Goal
Copy the items below, changing every "screenshot" to "screen capture" and keeping everything else the same, but leave out the pictures.

Material provided
+ + + + + + +

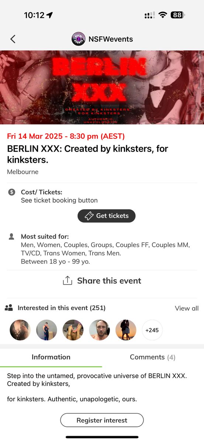
Task: Tap the Wi-Fi status icon
Action: [x=162, y=15]
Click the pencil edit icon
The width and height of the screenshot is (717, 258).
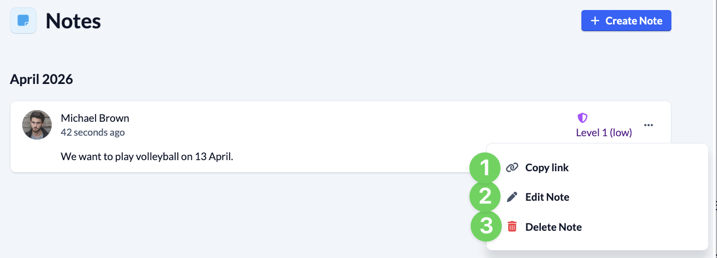[512, 197]
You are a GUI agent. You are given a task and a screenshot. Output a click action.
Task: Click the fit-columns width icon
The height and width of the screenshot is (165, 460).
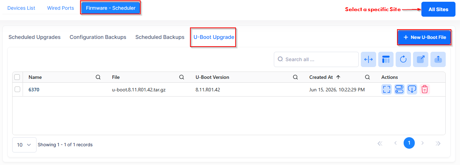368,59
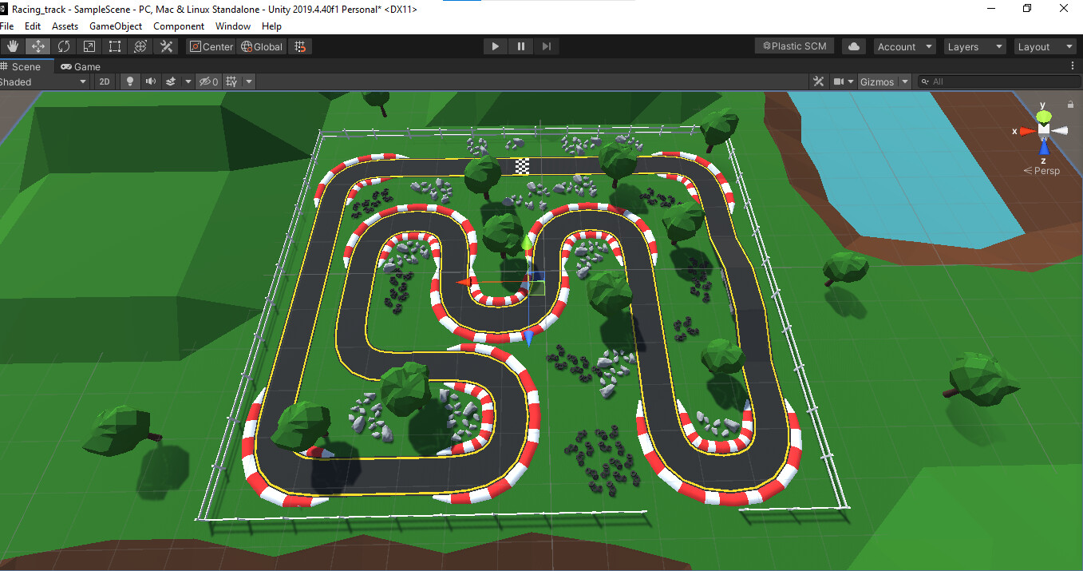The image size is (1083, 571).
Task: Select the Transform tool
Action: 140,46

+ + + + + + +

Exercise output
Task: Tap the Wi-Fi status icon
Action: [x=162, y=15]
Click the pencil edit icon
The width and height of the screen capture is (717, 258).
[512, 197]
You are a GUI agent. You are given a task and a screen capture. Output a click action.
Task: Click the fit-columns width icon
The height and width of the screen capture is (165, 460).
368,59
The image size is (1083, 571).
Task: Select the Transform tool
Action: 140,46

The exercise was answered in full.